No caso da mortalidade associada ao calor, o relatório diz que esse número aumentou 167% no último ano em comparação com os anos 1990, o que equivale a 102 pontos percentuais acima do que havia sido estimado no final do século passado –o que indica, também, uma falha das tentativas de limitar o aquecimento global em 1,5°C, meta preferencial do Acordo de Paris.
Os autores chamam a atenção também para o fato de, em 2023, o número de dias extras de temperaturas que ameaçam a saúde além do esperado chegou a inéditos 50 dias, quantidade que não seria atingida se não houvesse uma aceleração das mudanças climáticas.
No mesmo ano, 48% da área terrestre global foi atingida por seca extrema, o segundo nível mais alto registrado, além de um recorde de emissão de gases de efeito estufa 1,3% maior em relação a 2022, de acordo com a OMM (Organização Meteorológica Mundial), ligada à ONU.
Para Marina Romanello, diretora executiva da Lancet Countdown, uma das principais descobertas do estudo é o nível recorde de ameaças à saúde das mudanças climáticas.
“Mais uma vez, o ano passado quebrou recordes de mudanças climáticas, com ondas de calor extremas, eventos climáticos mortais e incêndios devastadores afetando pessoas ao redor do mundo. Nenhum indivíduo ou economia no planeta está imune às ameaças à saúde provenientes das mudanças climáticas”, disse ela, em comunicado.
Mesmo com todos esses impactos, as ações dos países para reduzir os efeitos das mudanças climáticas foram muito aquém do esperado, afirma. “Apesar do conhecimento dessas ameaças recordes à saúde, governos e empresas continuam alimentando e oferecendo subsídios para a indústria de combustíveis fósseis.”
Segundo o relatório, os riscos à saúde global foram exacerbados por anos de atraso na adaptação, deixando milhões de pessoas em todo o mundo vulneráveis às ameaças das mudanças climáticas -cerca de 7 em cada 10 países no mundo disseram ter implementado ações de emergência de saúde obrigatórias por lei em 2023, dos quais 11% eram países de baixa renda.
Outro ponto levantado pelo estudo diz respeito ao avanço, de 2016 a 2022, do desmatamento, com perda de quase 182 milhões de hectares de florestas (equivalentes a 5% da área florestada em todo o mundo), o que reduz a capacidade natural de captura do carbono. O Brasil foi, no período, o segundo país com o maior avanço de perda florestal.
Romanello ressalta que redirecionar os trilhões de dólares que são investidos anualmente na indústria de combustíveis fósseis iria proporcionar uma transição justa e equitativa para a energia limpa e um futuro mais saudável, beneficiando em última instância a economia global.
Mas nem tudo está perdido.

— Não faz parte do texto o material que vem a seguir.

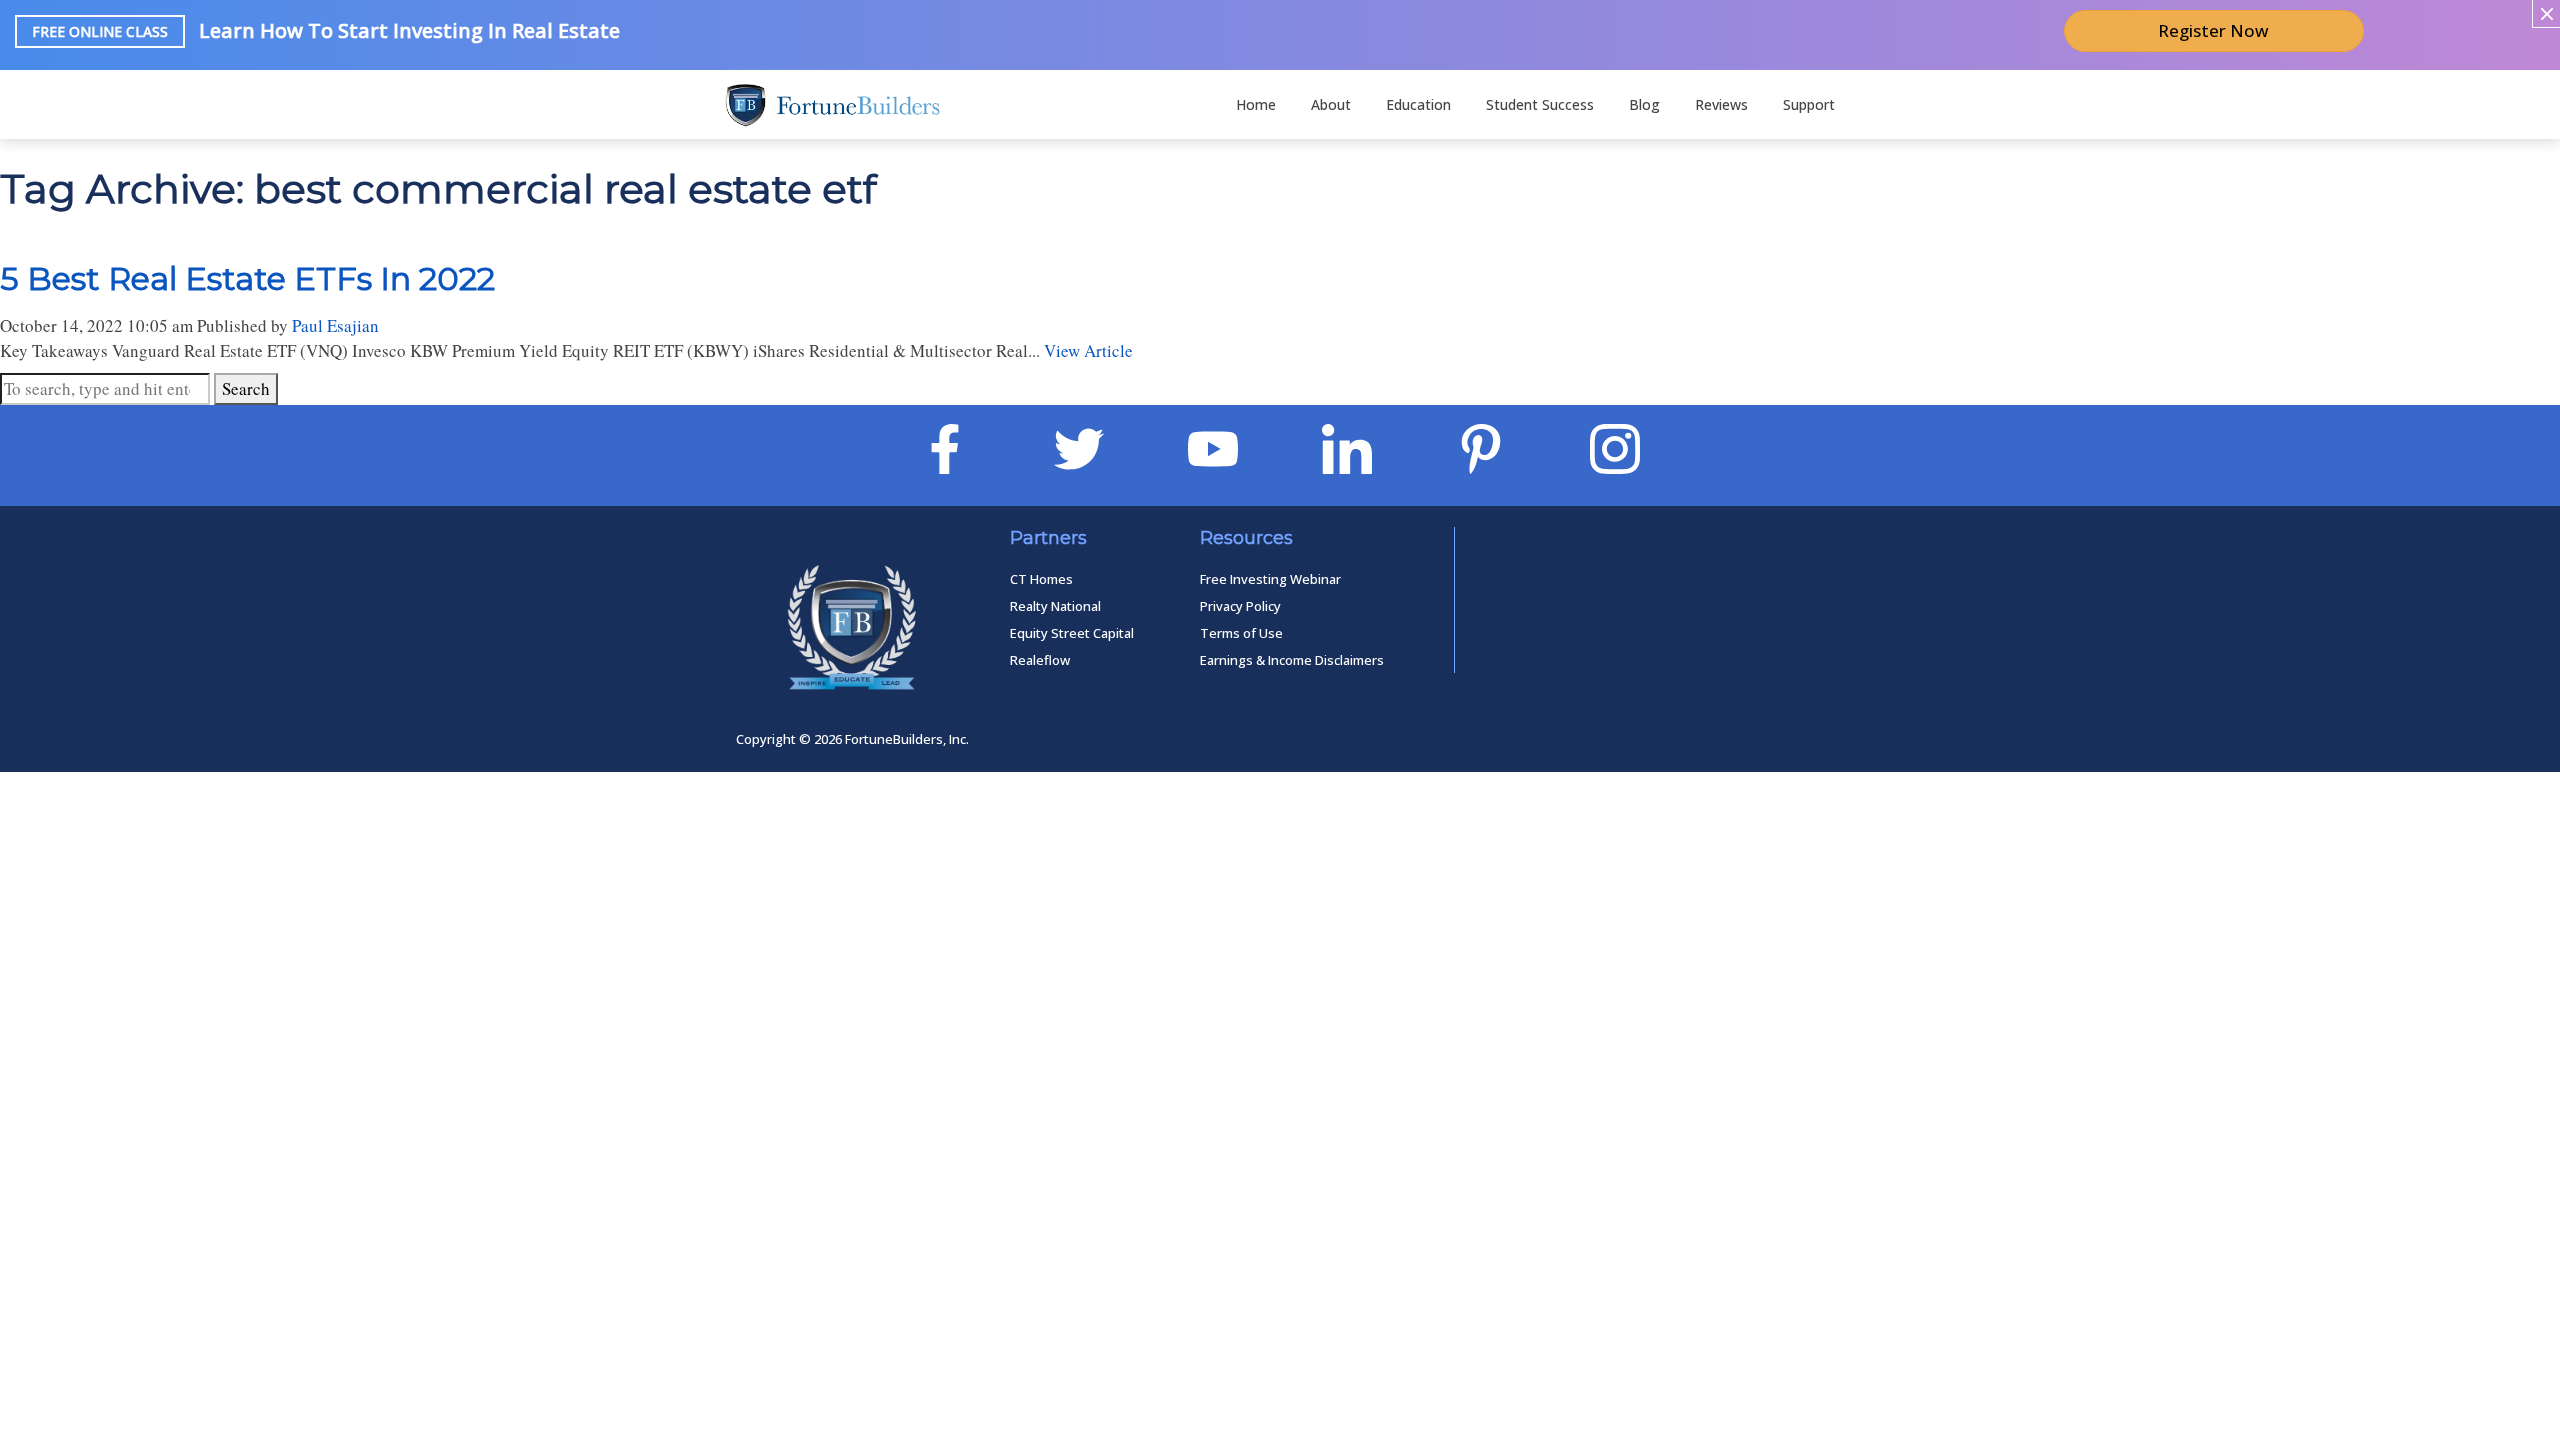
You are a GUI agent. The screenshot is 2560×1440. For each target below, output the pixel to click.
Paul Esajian (335, 325)
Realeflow (1040, 660)
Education (1418, 104)
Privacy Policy (1240, 606)
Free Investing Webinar (1270, 579)
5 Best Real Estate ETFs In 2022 (247, 278)
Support (1809, 104)
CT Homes (1041, 579)
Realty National (1055, 606)
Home (1256, 104)
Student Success (1540, 104)
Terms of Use (1241, 633)
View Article (1088, 350)
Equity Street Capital (1072, 633)
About (1331, 104)
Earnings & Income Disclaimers (1292, 660)
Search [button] (246, 388)
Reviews (1721, 104)
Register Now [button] (2213, 30)
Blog (1644, 104)
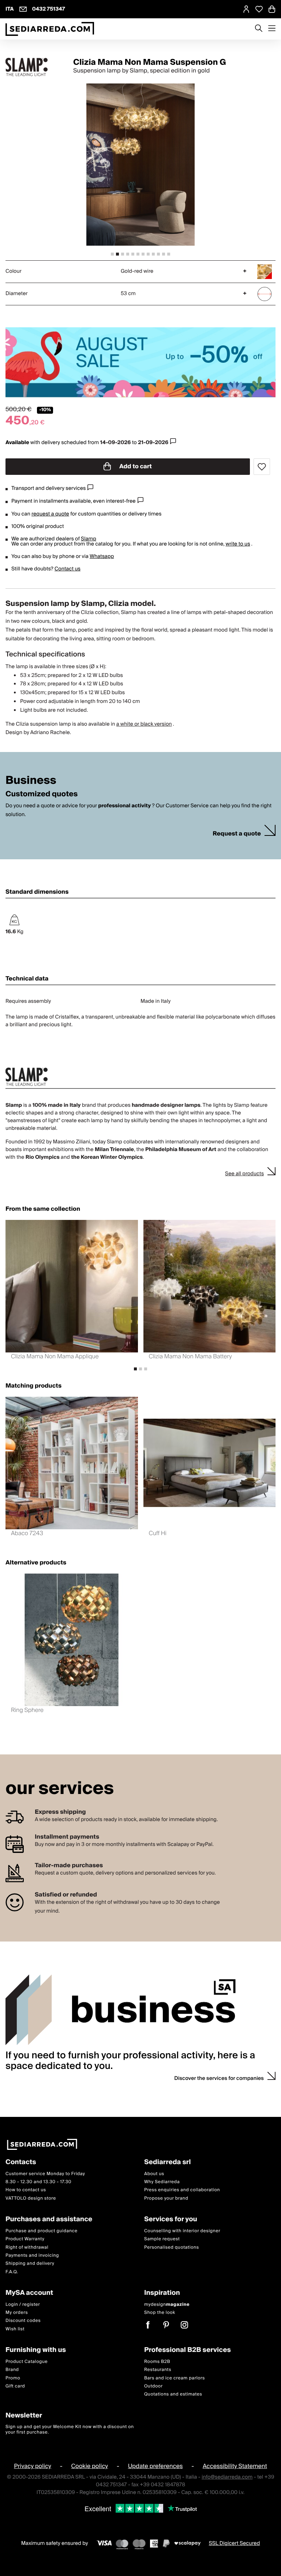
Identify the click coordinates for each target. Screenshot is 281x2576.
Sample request (162, 2239)
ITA (9, 9)
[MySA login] (246, 9)
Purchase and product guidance (41, 2231)
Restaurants (157, 2370)
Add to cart (135, 466)
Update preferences (155, 2466)
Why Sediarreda (162, 2182)
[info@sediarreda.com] (23, 9)
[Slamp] (32, 67)
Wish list (15, 2329)
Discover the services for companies (219, 2078)
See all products (244, 1173)
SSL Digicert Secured (234, 2543)
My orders (16, 2312)
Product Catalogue (26, 2361)
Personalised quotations (171, 2247)
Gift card (15, 2386)
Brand (12, 2370)
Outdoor (153, 2386)
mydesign (167, 2304)
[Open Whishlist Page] (259, 9)
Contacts (20, 2162)
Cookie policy (89, 2466)
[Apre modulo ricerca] (258, 29)
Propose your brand (166, 2198)
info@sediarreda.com (227, 2477)
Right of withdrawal (26, 2247)
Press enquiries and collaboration (182, 2190)
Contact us (67, 569)
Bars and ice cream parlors (174, 2378)
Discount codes (23, 2320)
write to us (237, 544)
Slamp (88, 539)
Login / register (22, 2304)
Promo (12, 2378)
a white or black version (144, 724)
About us (154, 2173)
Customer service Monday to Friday (45, 2173)
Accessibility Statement (235, 2466)
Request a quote (237, 833)
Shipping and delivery (30, 2263)
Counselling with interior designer (182, 2231)
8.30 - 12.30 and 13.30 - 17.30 (38, 2182)
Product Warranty (24, 2239)
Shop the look (159, 2312)
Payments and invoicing (32, 2255)
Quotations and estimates (173, 2394)
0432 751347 (48, 9)
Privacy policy (32, 2466)
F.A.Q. (11, 2272)
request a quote (50, 514)
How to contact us (25, 2190)
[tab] (112, 254)
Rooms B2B (157, 2361)
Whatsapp (102, 556)
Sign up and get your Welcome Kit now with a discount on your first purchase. (69, 2429)
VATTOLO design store (30, 2198)
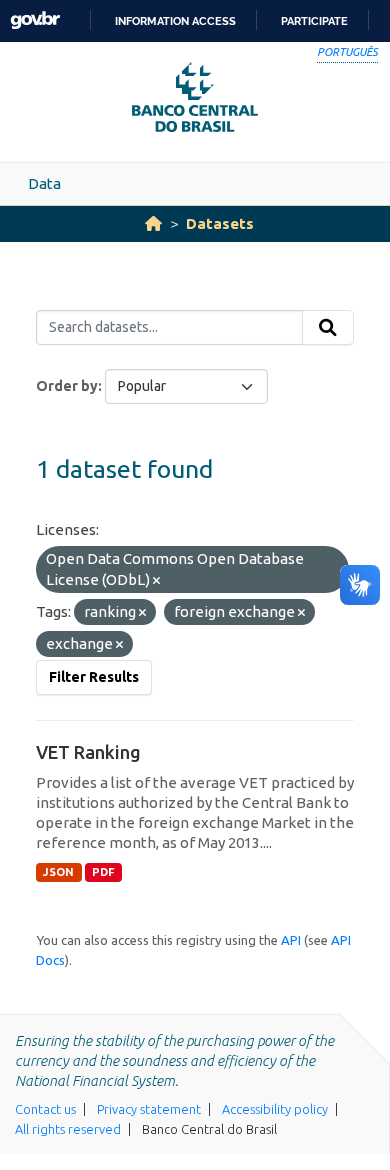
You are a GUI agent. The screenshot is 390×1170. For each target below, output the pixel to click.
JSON (58, 872)
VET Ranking (88, 752)
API (291, 940)
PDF (103, 872)
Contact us (45, 1109)
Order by (67, 386)
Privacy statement (149, 1109)
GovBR (35, 20)
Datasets (220, 223)
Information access (175, 21)
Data (44, 183)
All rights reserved (68, 1129)
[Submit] (328, 328)
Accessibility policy (275, 1109)
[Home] (153, 223)
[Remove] (156, 581)
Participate (314, 21)
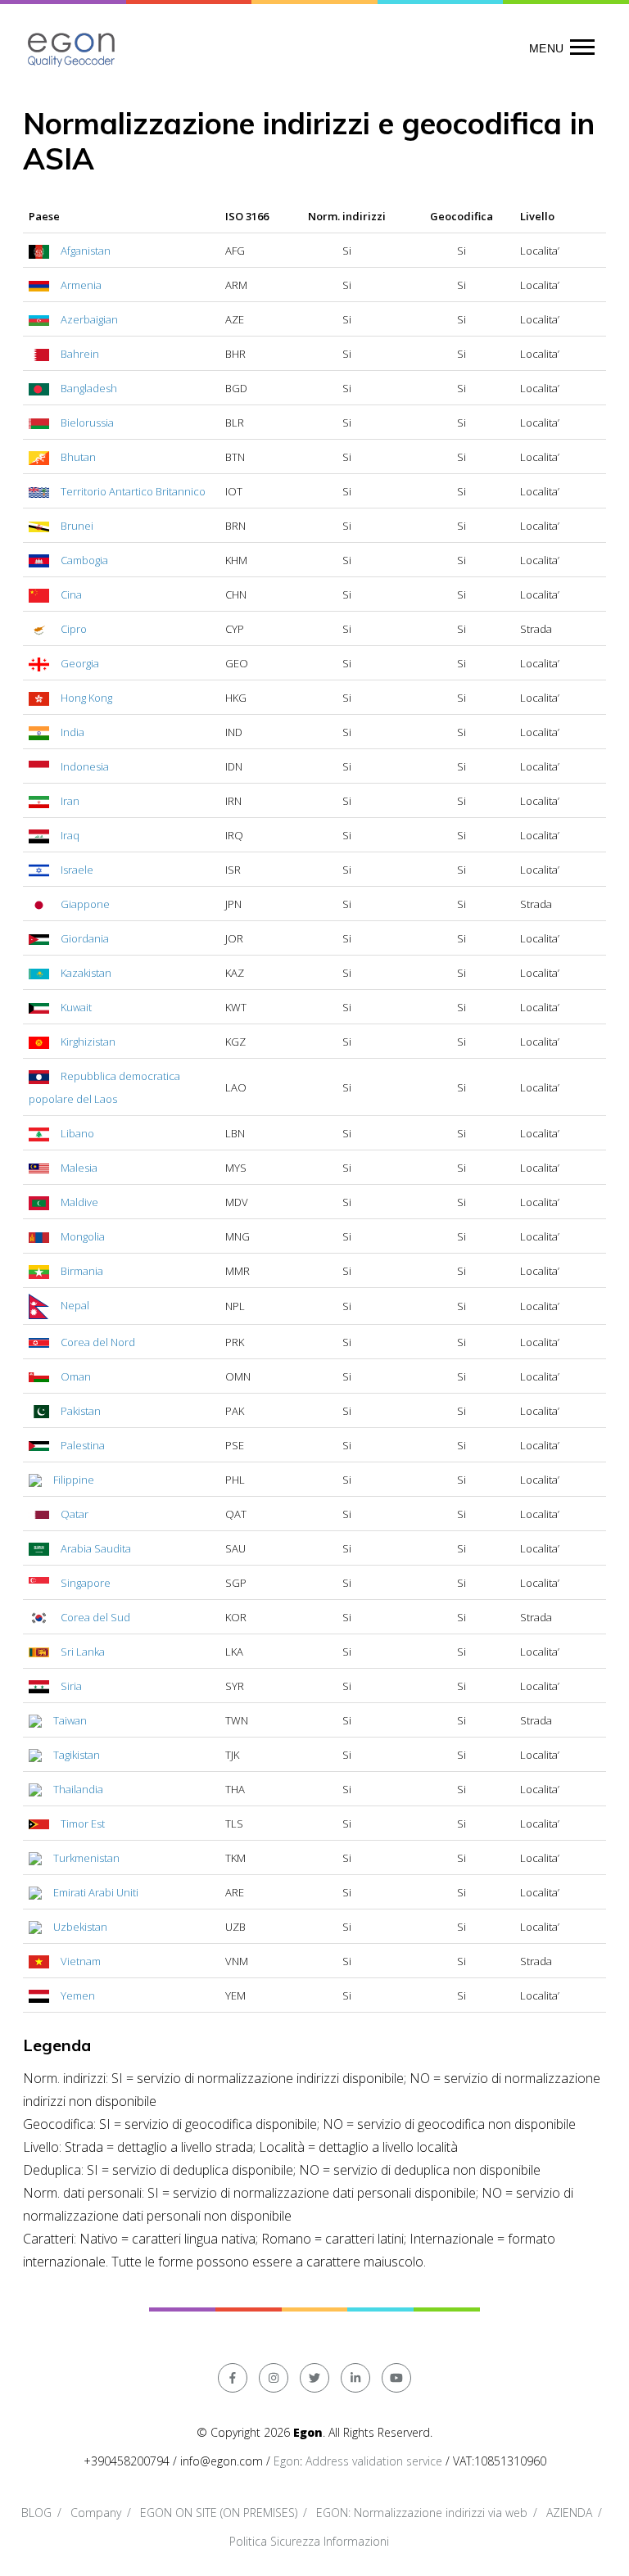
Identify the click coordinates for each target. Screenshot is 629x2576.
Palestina (83, 1445)
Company (95, 2512)
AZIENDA (569, 2512)
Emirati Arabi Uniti (95, 1892)
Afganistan (86, 250)
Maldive (79, 1202)
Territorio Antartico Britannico (133, 491)
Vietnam (81, 1961)
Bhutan (78, 457)
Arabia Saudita (96, 1548)
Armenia (81, 285)
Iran (70, 800)
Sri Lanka (83, 1651)
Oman (76, 1376)
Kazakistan (86, 972)
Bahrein (80, 353)
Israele (77, 869)
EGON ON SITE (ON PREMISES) (218, 2512)
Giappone (85, 904)
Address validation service (373, 2461)
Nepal (75, 1305)
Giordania (85, 938)
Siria (71, 1686)
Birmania (82, 1270)
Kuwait (76, 1007)
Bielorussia (87, 422)
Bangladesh (89, 388)
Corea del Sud (95, 1617)
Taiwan (70, 1720)
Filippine (73, 1479)
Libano (77, 1133)
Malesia (79, 1167)
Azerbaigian (89, 319)
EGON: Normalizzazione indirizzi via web (421, 2512)
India (72, 732)
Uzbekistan (80, 1926)
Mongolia (83, 1236)
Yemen (78, 1995)
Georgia (80, 663)
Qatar (74, 1514)
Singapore (86, 1582)
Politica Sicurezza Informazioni (309, 2541)
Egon (287, 2461)
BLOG (36, 2512)
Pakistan (81, 1410)
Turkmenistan (86, 1858)
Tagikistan (76, 1754)
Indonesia (85, 766)
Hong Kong (86, 697)
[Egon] (72, 48)
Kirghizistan (88, 1041)
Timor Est (83, 1823)
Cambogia (84, 560)
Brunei (77, 525)
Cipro (74, 628)
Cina (71, 594)
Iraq (70, 835)
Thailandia (78, 1789)
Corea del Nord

Algumas ações, como o desligamento de usinas de carvão em países ricos, reduziram em quase 7% as mortes atribuídas à poluição causada por material particulado (o chamado PM 2,5) em ambientes externos, mostrando o potencial benefício da eliminação deste tipo de combustível.
“À medida que recordes preocupantes continuam a ser quebrados, o bem-estar, a saúde e a sobrevivência dos indivíduos em todos os países agora estão no limite. Prevenir as consequências mais catastróficas para o desenvolvimento humano, a saúde e a sobrevivência requer agora o apoio e a vontade de todos os atores da sociedade”, concluem os autores.